___ Provided entries ___
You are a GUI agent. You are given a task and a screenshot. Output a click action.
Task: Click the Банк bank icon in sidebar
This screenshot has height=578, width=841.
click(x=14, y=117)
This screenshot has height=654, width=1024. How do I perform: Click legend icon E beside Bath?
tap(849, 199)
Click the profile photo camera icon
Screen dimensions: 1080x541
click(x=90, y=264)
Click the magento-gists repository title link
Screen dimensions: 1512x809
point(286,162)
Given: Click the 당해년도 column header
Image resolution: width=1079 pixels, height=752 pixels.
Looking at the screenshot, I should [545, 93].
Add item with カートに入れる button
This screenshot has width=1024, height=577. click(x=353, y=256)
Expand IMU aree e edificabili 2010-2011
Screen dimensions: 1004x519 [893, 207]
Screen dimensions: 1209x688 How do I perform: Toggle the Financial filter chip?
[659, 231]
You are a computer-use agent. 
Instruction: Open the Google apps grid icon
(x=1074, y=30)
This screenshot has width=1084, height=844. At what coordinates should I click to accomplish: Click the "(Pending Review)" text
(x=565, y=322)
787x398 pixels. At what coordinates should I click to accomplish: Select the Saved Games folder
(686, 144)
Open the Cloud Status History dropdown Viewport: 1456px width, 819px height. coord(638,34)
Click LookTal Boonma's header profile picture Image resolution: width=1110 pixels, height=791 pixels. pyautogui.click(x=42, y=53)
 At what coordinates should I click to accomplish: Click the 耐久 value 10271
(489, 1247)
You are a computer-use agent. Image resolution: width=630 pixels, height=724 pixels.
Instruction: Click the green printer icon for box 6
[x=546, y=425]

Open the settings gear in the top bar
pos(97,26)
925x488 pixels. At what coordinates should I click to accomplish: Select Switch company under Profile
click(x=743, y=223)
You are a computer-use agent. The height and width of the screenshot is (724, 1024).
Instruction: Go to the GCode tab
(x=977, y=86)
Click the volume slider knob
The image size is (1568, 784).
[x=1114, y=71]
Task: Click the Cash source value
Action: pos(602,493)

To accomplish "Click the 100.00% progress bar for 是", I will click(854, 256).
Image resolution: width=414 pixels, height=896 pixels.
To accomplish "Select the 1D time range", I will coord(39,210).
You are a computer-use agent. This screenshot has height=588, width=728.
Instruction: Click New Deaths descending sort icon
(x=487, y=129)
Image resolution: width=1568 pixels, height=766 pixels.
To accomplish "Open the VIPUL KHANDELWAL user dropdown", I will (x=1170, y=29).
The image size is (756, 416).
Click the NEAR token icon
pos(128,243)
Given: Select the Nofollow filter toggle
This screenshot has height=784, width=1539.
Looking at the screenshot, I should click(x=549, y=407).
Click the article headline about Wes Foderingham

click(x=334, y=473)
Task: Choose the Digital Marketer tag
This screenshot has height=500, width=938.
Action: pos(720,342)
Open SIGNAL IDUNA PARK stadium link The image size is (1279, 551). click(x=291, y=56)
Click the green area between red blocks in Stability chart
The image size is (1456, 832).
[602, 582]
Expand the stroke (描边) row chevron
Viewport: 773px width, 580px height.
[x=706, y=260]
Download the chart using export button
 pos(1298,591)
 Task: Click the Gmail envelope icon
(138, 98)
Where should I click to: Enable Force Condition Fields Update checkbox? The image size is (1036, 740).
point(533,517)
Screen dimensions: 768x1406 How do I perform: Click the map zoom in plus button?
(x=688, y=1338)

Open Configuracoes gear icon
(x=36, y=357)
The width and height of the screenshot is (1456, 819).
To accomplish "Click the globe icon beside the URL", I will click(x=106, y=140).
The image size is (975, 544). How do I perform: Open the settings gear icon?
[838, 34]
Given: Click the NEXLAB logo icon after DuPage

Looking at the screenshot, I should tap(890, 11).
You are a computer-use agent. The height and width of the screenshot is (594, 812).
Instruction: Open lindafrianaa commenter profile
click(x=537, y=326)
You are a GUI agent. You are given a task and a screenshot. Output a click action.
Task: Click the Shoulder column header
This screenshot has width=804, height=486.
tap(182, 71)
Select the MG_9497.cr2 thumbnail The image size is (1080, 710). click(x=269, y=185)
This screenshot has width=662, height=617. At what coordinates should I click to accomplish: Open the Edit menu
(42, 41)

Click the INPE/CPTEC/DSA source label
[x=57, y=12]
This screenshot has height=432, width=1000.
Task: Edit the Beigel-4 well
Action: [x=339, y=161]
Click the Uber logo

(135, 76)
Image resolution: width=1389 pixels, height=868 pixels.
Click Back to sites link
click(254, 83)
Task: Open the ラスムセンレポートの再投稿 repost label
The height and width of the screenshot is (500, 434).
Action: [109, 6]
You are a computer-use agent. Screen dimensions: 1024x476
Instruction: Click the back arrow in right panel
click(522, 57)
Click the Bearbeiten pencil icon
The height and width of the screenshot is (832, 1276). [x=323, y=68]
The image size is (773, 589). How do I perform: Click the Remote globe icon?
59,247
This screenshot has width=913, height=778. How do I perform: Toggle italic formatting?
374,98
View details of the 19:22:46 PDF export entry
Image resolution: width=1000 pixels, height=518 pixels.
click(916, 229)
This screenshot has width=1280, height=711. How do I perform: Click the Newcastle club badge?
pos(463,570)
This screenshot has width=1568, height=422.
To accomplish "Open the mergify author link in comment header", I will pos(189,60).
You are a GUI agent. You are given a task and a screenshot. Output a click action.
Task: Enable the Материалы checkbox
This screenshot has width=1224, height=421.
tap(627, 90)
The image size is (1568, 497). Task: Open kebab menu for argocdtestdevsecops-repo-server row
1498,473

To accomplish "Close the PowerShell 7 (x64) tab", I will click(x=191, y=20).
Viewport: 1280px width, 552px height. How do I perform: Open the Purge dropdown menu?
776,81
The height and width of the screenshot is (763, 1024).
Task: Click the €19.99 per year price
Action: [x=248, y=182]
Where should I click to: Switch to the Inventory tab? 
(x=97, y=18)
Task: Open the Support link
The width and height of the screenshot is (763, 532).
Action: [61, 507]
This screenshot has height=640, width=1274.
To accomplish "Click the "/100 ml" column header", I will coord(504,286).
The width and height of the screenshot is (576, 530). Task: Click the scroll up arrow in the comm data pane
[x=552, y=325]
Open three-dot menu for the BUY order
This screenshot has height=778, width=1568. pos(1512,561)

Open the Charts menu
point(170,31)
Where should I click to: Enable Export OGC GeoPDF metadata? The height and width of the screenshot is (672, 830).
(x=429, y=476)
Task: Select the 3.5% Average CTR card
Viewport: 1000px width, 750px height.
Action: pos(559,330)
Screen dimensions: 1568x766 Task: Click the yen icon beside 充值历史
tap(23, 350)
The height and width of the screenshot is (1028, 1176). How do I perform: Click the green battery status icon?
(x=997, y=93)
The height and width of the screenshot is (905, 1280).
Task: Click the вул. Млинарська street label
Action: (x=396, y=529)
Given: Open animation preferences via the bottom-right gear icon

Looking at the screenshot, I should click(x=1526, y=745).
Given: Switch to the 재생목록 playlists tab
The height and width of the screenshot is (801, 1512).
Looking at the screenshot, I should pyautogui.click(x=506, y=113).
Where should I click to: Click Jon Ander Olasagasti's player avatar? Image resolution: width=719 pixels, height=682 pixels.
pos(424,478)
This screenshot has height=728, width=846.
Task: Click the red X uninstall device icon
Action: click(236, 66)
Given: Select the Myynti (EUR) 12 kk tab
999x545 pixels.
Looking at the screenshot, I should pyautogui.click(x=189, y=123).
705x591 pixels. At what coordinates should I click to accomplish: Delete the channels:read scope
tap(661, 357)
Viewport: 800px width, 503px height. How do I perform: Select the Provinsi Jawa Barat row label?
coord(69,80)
___
Action item:
Every single line of the data above must be set down again exactly.

Output below:
You are a GUI agent. You are given a task and a screenshot. Output a click action.
Task: Click the Банк bank icon in sidebar
This screenshot has height=578, width=841.
click(x=14, y=117)
This screenshot has height=654, width=1024. How do I perform: Click legend icon E beside Bath?
tap(849, 199)
Click the profile photo camera icon
Screen dimensions: 1080x541
click(x=90, y=264)
Click the magento-gists repository title link
Screen dimensions: 1512x809
point(286,162)
Given: Click the 당해년도 column header
Image resolution: width=1079 pixels, height=752 pixels.
Looking at the screenshot, I should [545, 93].
Add item with カートに入れる button
This screenshot has width=1024, height=577. click(x=353, y=256)
Expand IMU aree e edificabili 2010-2011
Screen dimensions: 1004x519 [893, 207]
Screen dimensions: 1209x688 How do I perform: Toggle the Financial filter chip?
[659, 231]
You are a computer-use agent. 
Instruction: Open the Google apps grid icon
(x=1074, y=30)
This screenshot has width=1084, height=844. At what coordinates should I click to accomplish: Click the "(Pending Review)" text
(x=565, y=322)
787x398 pixels. At what coordinates should I click to accomplish: Select the Saved Games folder
(686, 144)
Open the Cloud Status History dropdown Viewport: 1456px width, 819px height. coord(638,34)
Click LookTal Boonma's header profile picture Image resolution: width=1110 pixels, height=791 pixels. pyautogui.click(x=42, y=53)
 At what coordinates should I click to accomplish: Click the 耐久 value 10271
(489, 1247)
You are a computer-use agent. Image resolution: width=630 pixels, height=724 pixels.
Instruction: Click the green printer icon for box 6
[x=546, y=425]

Open the settings gear in the top bar
pos(97,26)
925x488 pixels. At what coordinates should I click to accomplish: Select Switch company under Profile
click(x=743, y=223)
You are a computer-use agent. The height and width of the screenshot is (724, 1024).
Instruction: Go to the GCode tab
(x=977, y=86)
Click the volume slider knob
The image size is (1568, 784).
[x=1114, y=71]
Task: Click the Cash source value
Action: pos(602,493)

To accomplish "Click the 100.00% progress bar for 是", I will click(854, 256).
Image resolution: width=414 pixels, height=896 pixels.
To accomplish "Select the 1D time range", I will coord(39,210).
You are a computer-use agent. This screenshot has height=588, width=728.
Instruction: Click New Deaths descending sort icon
(x=487, y=129)
Image resolution: width=1568 pixels, height=766 pixels.
To accomplish "Open the VIPUL KHANDELWAL user dropdown", I will (x=1170, y=29).
The image size is (756, 416).
Click the NEAR token icon
pos(128,243)
Given: Select the Nofollow filter toggle
This screenshot has height=784, width=1539.
Looking at the screenshot, I should click(x=549, y=407).
Click the article headline about Wes Foderingham

click(x=334, y=473)
Task: Choose the Digital Marketer tag
This screenshot has height=500, width=938.
Action: pos(720,342)
Open SIGNAL IDUNA PARK stadium link The image size is (1279, 551). click(x=291, y=56)
Click the green area between red blocks in Stability chart
The image size is (1456, 832).
[602, 582]
Expand the stroke (描边) row chevron
Viewport: 773px width, 580px height.
[x=706, y=260]
Download the chart using export button
 pos(1298,591)
 Task: Click the Gmail envelope icon
(138, 98)
Where should I click to: Enable Force Condition Fields Update checkbox? The image size is (1036, 740).
point(533,517)
Screen dimensions: 768x1406 How do I perform: Click the map zoom in plus button?
(x=688, y=1338)

Open Configuracoes gear icon
(x=36, y=357)
The width and height of the screenshot is (1456, 819).
To accomplish "Click the globe icon beside the URL", I will click(x=106, y=140).
The image size is (975, 544). How do I perform: Open the settings gear icon?
[838, 34]
Given: Click the NEXLAB logo icon after DuPage

Looking at the screenshot, I should tap(890, 11).
You are a computer-use agent. The height and width of the screenshot is (594, 812).
Instruction: Open lindafrianaa commenter profile
click(x=537, y=326)
You are a GUI agent. You are given a task and a screenshot. Output a click action.
Task: Click the Shoulder column header
This screenshot has width=804, height=486.
tap(182, 71)
Select the MG_9497.cr2 thumbnail The image size is (1080, 710). click(x=269, y=185)
This screenshot has width=662, height=617. At what coordinates should I click to accomplish: Open the Edit menu
(42, 41)

Click the INPE/CPTEC/DSA source label
[x=57, y=12]
This screenshot has height=432, width=1000.
Task: Edit the Beigel-4 well
Action: [x=339, y=161]
Click the Uber logo

(135, 76)
Image resolution: width=1389 pixels, height=868 pixels.
Click Back to sites link
click(254, 83)
Task: Open the ラスムセンレポートの再投稿 repost label
The height and width of the screenshot is (500, 434).
Action: [109, 6]
You are a computer-use agent. Screen dimensions: 1024x476
Instruction: Click the back arrow in right panel
click(522, 57)
Click the Bearbeiten pencil icon
The height and width of the screenshot is (832, 1276). [x=323, y=68]
The image size is (773, 589). How do I perform: Click the Remote globe icon?
59,247
This screenshot has width=913, height=778. How do I perform: Toggle italic formatting?
374,98
View details of the 19:22:46 PDF export entry
Image resolution: width=1000 pixels, height=518 pixels.
click(916, 229)
This screenshot has width=1280, height=711. How do I perform: Click the Newcastle club badge?
pos(463,570)
This screenshot has width=1568, height=422.
To accomplish "Open the mergify author link in comment header", I will pos(189,60).
You are a GUI agent. You are given a task and a screenshot. Output a click action.
Task: Enable the Материалы checkbox
This screenshot has width=1224, height=421.
tap(627, 90)
The image size is (1568, 497). Task: Open kebab menu for argocdtestdevsecops-repo-server row
1498,473

To accomplish "Close the PowerShell 7 (x64) tab", I will click(x=191, y=20).
Viewport: 1280px width, 552px height. How do I perform: Open the Purge dropdown menu?
776,81
The height and width of the screenshot is (763, 1024).
Task: Click the €19.99 per year price
Action: [x=248, y=182]
Where should I click to: Switch to the Inventory tab? 
(x=97, y=18)
Task: Open the Support link
The width and height of the screenshot is (763, 532).
Action: [61, 507]
This screenshot has height=640, width=1274.
To accomplish "Click the "/100 ml" column header", I will coord(504,286).
The width and height of the screenshot is (576, 530). Task: Click the scroll up arrow in the comm data pane
[x=552, y=325]
Open three-dot menu for the BUY order
This screenshot has height=778, width=1568. pos(1512,561)

Open the Charts menu
point(170,31)
Where should I click to: Enable Export OGC GeoPDF metadata? The height and width of the screenshot is (672, 830).
(x=429, y=476)
Task: Select the 3.5% Average CTR card
Viewport: 1000px width, 750px height.
Action: pos(559,330)
Screen dimensions: 1568x766 Task: Click the yen icon beside 充值历史
tap(23, 350)
The height and width of the screenshot is (1028, 1176). How do I perform: Click the green battery status icon?
(x=997, y=93)
The height and width of the screenshot is (905, 1280).
Task: Click the вул. Млинарська street label
Action: (x=396, y=529)
Given: Open animation preferences via the bottom-right gear icon

Looking at the screenshot, I should click(x=1526, y=745).
Given: Switch to the 재생목록 playlists tab
The height and width of the screenshot is (801, 1512).
Looking at the screenshot, I should pyautogui.click(x=506, y=113).
Where should I click to: Click Jon Ander Olasagasti's player avatar? Image resolution: width=719 pixels, height=682 pixels.
pos(424,478)
This screenshot has height=728, width=846.
Task: Click the red X uninstall device icon
Action: click(236, 66)
Given: Select the Myynti (EUR) 12 kk tab
999x545 pixels.
Looking at the screenshot, I should pyautogui.click(x=189, y=123).
705x591 pixels. At what coordinates should I click to accomplish: Delete the channels:read scope
tap(661, 357)
Viewport: 800px width, 503px height. How do I perform: Select the Provinsi Jawa Barat row label?
coord(69,80)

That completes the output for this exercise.